-------- GIVEN ENTRIES --------

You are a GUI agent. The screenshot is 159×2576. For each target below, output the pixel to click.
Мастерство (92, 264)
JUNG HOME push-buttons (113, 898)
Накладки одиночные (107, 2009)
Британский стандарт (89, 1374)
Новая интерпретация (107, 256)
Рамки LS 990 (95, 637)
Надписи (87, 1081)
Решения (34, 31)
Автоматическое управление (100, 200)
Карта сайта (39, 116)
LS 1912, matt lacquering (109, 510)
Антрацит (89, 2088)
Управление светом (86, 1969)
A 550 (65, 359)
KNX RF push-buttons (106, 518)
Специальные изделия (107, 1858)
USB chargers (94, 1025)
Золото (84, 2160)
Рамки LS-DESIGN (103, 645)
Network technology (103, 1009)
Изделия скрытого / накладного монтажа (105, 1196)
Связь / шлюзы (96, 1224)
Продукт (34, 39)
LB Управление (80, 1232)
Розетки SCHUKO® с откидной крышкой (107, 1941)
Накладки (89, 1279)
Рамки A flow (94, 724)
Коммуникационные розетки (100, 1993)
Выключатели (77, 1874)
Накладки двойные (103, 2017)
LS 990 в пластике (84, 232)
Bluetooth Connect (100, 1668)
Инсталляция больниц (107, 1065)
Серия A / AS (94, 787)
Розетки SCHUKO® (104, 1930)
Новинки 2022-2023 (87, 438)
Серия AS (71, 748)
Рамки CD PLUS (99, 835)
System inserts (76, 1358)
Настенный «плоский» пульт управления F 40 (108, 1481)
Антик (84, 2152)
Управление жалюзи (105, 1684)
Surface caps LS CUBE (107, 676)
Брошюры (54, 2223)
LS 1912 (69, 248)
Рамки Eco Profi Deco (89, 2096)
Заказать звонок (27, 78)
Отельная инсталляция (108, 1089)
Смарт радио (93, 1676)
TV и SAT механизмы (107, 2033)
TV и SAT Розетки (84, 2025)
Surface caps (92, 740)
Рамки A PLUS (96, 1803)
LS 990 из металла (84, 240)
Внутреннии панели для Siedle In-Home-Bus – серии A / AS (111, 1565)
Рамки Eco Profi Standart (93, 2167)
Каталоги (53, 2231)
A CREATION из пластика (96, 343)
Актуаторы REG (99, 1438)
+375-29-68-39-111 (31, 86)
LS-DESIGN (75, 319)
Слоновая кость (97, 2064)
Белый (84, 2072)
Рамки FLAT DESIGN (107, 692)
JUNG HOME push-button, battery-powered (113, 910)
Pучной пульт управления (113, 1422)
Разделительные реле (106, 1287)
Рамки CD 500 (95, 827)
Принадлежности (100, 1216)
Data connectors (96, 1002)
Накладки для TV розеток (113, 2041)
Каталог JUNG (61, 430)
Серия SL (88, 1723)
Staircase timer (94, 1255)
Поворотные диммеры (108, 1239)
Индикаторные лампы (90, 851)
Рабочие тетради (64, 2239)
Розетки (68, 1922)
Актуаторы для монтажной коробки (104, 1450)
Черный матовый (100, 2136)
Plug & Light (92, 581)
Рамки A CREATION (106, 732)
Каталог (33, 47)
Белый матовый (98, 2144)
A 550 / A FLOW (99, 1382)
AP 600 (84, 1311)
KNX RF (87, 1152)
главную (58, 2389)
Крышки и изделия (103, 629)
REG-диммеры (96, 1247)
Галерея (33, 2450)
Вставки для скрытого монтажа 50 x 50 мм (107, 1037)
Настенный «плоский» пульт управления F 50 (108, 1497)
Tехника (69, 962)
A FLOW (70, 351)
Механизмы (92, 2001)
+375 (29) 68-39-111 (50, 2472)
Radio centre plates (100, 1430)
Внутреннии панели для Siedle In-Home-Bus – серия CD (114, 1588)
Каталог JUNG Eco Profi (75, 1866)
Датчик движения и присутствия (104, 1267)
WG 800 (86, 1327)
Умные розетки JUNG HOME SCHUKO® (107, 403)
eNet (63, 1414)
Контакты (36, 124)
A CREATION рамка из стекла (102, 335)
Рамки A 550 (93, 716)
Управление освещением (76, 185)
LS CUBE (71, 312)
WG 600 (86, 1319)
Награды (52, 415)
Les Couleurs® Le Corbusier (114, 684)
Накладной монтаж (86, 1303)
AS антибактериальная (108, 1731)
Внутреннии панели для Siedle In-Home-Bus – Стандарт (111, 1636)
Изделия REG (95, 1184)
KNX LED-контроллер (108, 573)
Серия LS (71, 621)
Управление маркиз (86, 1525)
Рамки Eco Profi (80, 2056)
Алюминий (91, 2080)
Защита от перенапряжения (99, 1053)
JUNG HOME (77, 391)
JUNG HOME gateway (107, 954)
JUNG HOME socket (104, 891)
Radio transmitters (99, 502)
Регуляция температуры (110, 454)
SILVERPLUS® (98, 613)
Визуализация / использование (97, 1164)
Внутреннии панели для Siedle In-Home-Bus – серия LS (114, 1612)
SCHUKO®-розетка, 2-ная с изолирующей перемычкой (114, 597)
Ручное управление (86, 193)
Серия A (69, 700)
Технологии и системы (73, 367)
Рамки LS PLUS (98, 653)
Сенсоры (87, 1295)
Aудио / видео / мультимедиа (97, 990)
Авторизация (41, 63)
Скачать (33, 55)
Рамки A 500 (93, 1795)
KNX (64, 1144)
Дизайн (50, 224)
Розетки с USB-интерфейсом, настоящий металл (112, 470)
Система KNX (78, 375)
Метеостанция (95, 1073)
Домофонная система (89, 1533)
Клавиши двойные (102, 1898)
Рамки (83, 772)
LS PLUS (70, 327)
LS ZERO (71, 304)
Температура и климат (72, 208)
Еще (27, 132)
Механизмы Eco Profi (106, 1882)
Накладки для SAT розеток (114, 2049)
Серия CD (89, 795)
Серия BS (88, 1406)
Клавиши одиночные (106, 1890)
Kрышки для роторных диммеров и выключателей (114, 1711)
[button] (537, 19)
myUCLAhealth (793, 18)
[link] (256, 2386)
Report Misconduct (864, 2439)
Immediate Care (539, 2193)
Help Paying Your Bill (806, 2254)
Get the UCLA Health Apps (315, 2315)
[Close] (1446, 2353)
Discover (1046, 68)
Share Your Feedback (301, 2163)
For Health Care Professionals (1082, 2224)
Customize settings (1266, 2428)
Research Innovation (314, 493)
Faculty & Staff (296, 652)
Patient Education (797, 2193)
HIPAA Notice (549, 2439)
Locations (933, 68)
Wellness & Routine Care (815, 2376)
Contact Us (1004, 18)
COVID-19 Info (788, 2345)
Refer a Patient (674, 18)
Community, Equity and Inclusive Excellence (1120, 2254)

--------

● **WORK INSTRUCTIONS**
Write down again the exact lines running from the beginning of the data to the line containing "A 550 (65, 359)", with both ends included.

● **OUTPUT OF THE EXERCISE**
You are a GUI agent. The screenshot is 159×2576. For each target below, output the pixel to click.
Мастерство (92, 264)
JUNG HOME push-buttons (113, 898)
Накладки одиночные (107, 2009)
Британский стандарт (89, 1374)
Новая интерпретация (107, 256)
Рамки LS 990 (95, 637)
Надписи (87, 1081)
Решения (34, 31)
Автоматическое управление (100, 200)
Карта сайта (39, 116)
LS 1912, matt lacquering (109, 510)
Антрацит (89, 2088)
Управление светом (86, 1969)
A 550 (65, 359)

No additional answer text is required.